Microsoft site outages show DNS as point of failure
Microsoft Corp. this week fought off two major Web site outages, claiming the first was due to an internal human error and the second was caused by hackers.
The first outage, which began Tuesday sometime around 11 p.m. EST and lasted approximately 20 hours, occurred when a Microsoft technician incorrectly configured a router on the edge of Microsoft's DNS network, thereby preventing Web traffic from reaching a number of Microsoft sites, according to a company statement.
Maintaining that the outages were separate events, the Redmond, Wash.-based company issued a second statement late Thursday stating that the second set of outages had been caused by a denial of service attack, in which a hacker intentionally floods the servers in an attempt to bring Web traffic to a standstill.
The blackouts highlight the fact that DNS failure can render the network beneath it inaccessible -- even if all the other pieces are in place and are otherwise functioning properly.
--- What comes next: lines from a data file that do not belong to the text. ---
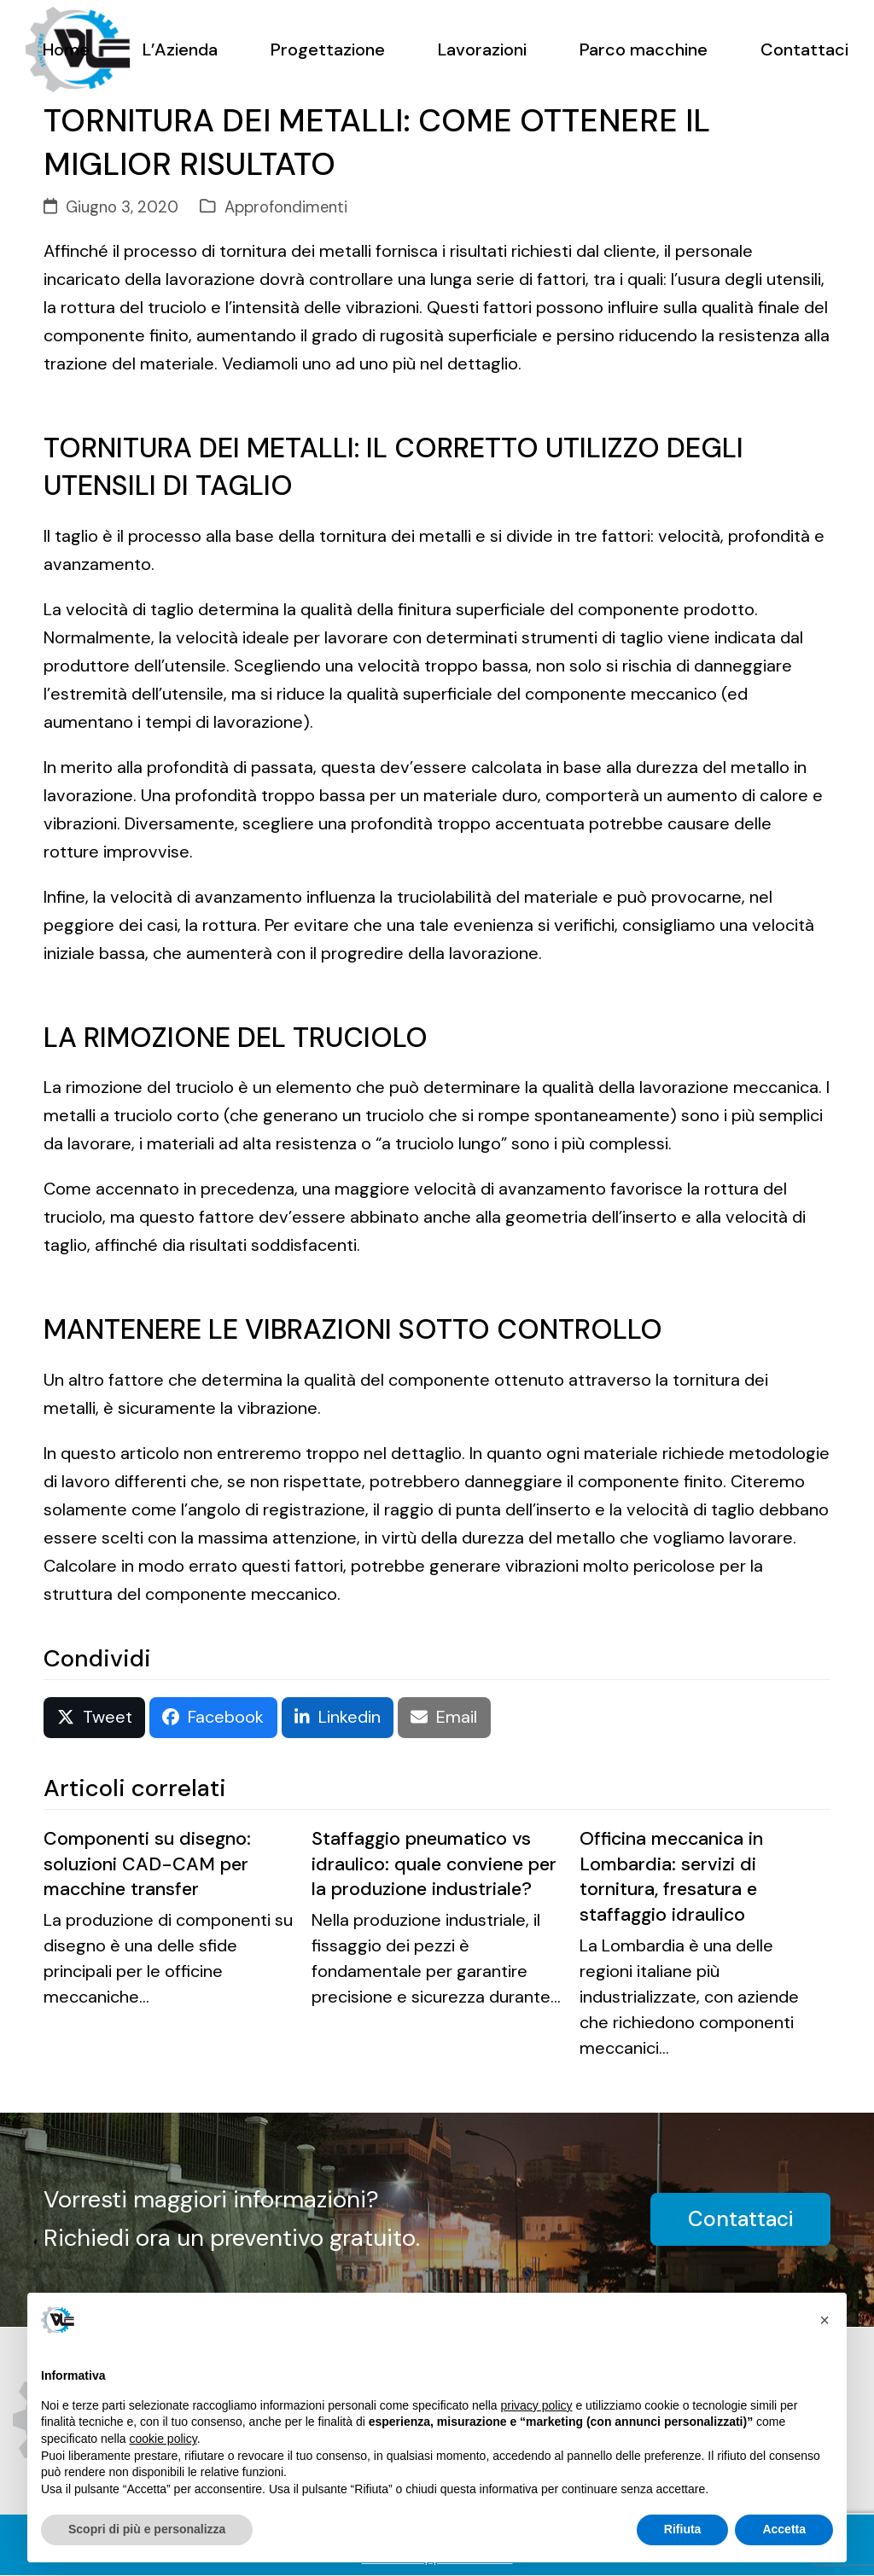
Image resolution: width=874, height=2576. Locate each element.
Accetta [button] (784, 2529)
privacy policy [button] (537, 2405)
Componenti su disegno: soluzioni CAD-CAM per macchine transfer (147, 1864)
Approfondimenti (285, 207)
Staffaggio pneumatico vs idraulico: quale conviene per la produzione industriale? (434, 1864)
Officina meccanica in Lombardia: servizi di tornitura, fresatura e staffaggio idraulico (671, 1877)
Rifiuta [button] (683, 2529)
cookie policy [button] (163, 2438)
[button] (94, 1717)
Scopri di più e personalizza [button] (146, 2529)
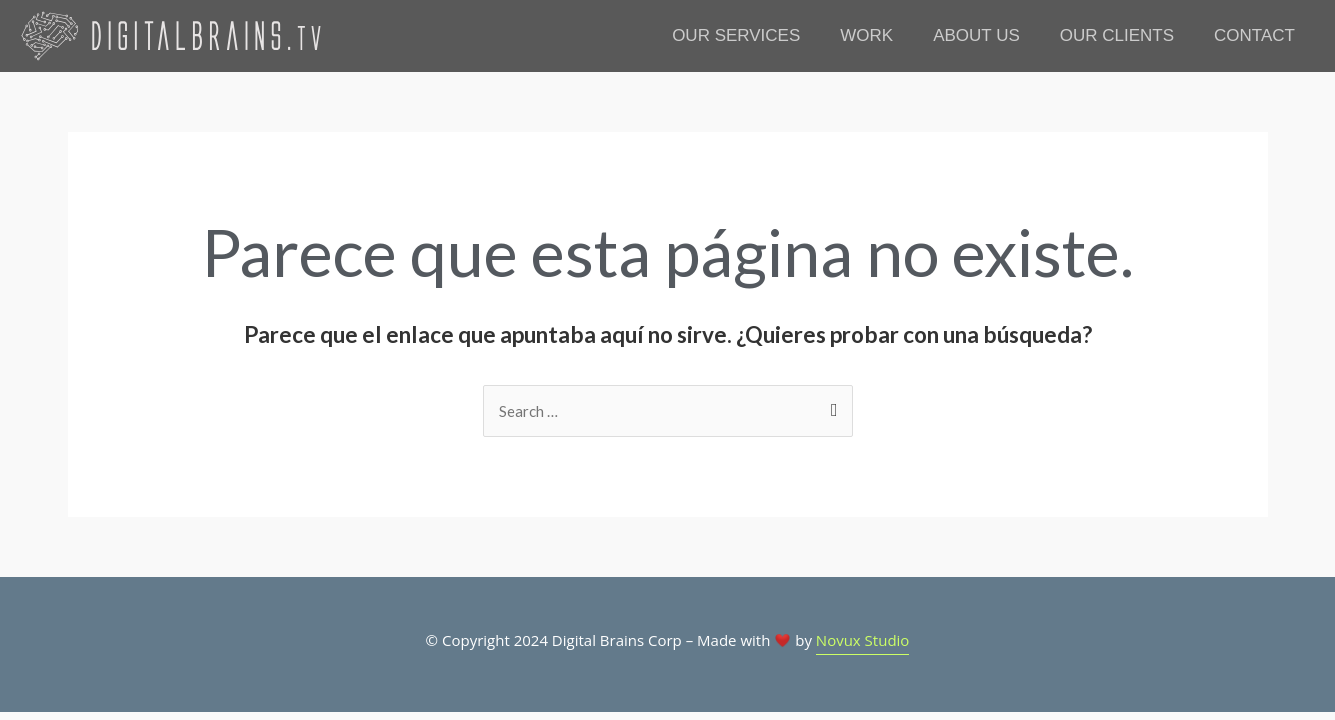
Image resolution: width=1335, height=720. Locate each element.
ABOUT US (976, 35)
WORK (866, 35)
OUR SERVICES (736, 35)
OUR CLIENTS (1117, 35)
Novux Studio (863, 640)
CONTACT (1254, 35)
The outages also open Microsoft up to criticism by those who claim that basic networking tactics could have prevented hackers from bringing down the entire DNS system, or at least could have made their task considerably more difficult.
The company was criticized, for instance, when it was discovered that all four of its DNS servers are on the same network.
"Whatever the cause, all the [DNS machines] are sitting in the same place in one room. That's generally considered to be bad practice when you're aiming for reliability," said Steve Hotz, CTO of UltaDNS, a San Mateo, Calif.-based company that provides outsourced DNS services.
Microsoft's DNS servers merely point Web traffic in the direction of its pages, but having all four of them on the same network makes those pages more susceptible to crippling.
If DNS servers were spread out, hackers would have to attack each server individually, making their task all the more challenging.
DNS failures due to DoS attacks inevitably result in lost customers and lost revenue. What is worse is that DNS failure is a problem most companies don't think much about until they are confronted with it, Hotz said.
"If you're a security guy, DNS is an important thing to protect because it's a single point of failure," said Tom Shaw, chief engineer at OITC, a Melbourne Beach Fla.-based systems engineering and consulting company.
Analysts said that DNS is simple and straightforward and that it does what it is supposed to do.
"The actual problem isn't so much with DNS itself, the problem is with managing it," said Michael Hoch, an analyst at Aberdeen Group, in Boston.
For instance, if a technician types one dot out of place when entering a DNS address, the visitors looking to reach that Web site can be routed to an address that doesn't exist.
Keynote Systems, a San Mateo, Calif.-based company that measures Internet performance, lists address inconsistencies as the second-most frequent reason for connection failures; the first is a connection timing out while a machine waits for a response.
"If you're a Web site trying to provide 99.999 percent uptime, DNS becomes very important," Aberdeen's Hoch said. "It's going to take more and more time to manage DNS, and it's going to take more resources."